A national population administrative secondary care data linkage study
People who are nearing the end of life are high users of hospital services. The absolute cost to providers and its value is uncertain. There is a need to identify which groups of people spend a lot of time in hospital so that care can be modified to better tailor care to patients preferences and to improve the efficiency health services in this context.
Read more about this research on the Edinburgh Health Economics blog
Objectives: To describe the pattern, trajectory and drivers of secondary care use and cost by people in Scotland in their last year of life. Methods: Retrospective whole-population secondary care administrative data linkage study of Scottish decedents of 60 years and over between 2012 and 2017 (N=274,048).
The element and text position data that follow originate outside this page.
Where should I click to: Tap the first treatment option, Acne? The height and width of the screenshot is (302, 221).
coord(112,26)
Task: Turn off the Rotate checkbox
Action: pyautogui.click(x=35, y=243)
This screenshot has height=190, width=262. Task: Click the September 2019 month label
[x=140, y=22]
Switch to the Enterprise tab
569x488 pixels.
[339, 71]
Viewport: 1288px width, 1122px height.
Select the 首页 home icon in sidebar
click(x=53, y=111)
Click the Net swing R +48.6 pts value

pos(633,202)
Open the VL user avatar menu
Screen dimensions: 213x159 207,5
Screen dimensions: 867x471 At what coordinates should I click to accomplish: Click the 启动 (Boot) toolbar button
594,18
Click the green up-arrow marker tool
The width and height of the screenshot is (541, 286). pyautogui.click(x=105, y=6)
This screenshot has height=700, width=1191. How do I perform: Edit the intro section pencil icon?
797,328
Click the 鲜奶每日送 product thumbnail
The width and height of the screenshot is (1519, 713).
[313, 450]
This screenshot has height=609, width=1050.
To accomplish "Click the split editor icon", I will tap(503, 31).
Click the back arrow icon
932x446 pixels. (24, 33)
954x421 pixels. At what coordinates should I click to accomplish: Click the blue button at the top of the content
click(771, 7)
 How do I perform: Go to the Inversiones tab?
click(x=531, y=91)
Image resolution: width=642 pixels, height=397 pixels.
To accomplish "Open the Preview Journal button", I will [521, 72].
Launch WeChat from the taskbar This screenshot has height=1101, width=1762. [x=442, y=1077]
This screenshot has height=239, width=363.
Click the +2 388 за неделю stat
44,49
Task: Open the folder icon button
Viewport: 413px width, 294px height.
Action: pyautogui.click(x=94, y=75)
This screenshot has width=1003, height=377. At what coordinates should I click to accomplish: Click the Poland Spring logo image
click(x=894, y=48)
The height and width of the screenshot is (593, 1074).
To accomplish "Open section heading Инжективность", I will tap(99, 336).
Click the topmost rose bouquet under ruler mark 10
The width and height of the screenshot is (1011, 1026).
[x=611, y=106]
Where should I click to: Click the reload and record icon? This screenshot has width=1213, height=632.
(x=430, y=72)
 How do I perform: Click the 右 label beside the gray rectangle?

Results: Secondary care use was high in the last year of life with a sharp rise in inpatient admissions in the last three months. The mean cost was 10,000 pound. Cause of death was associated with differing patterns of healthcare use: dying of cancer was preceded by the greatest number of hospital admissions and dementia the least. Greater age was associated with lower admission rates and cost. There was higher resource use in the urban areas. No difference was observed by deprivation.
- Hospitalisation near the end of life was least frequent for older people and those living rurally, although length of stay for both groups, when they were admitted, was longer.
- Research is required to understand if variation in hospitalisation is due to variation in the quantity or quality of end of life care available, varying community support, patient preferences or an inevitable consequence of disease-specific needs.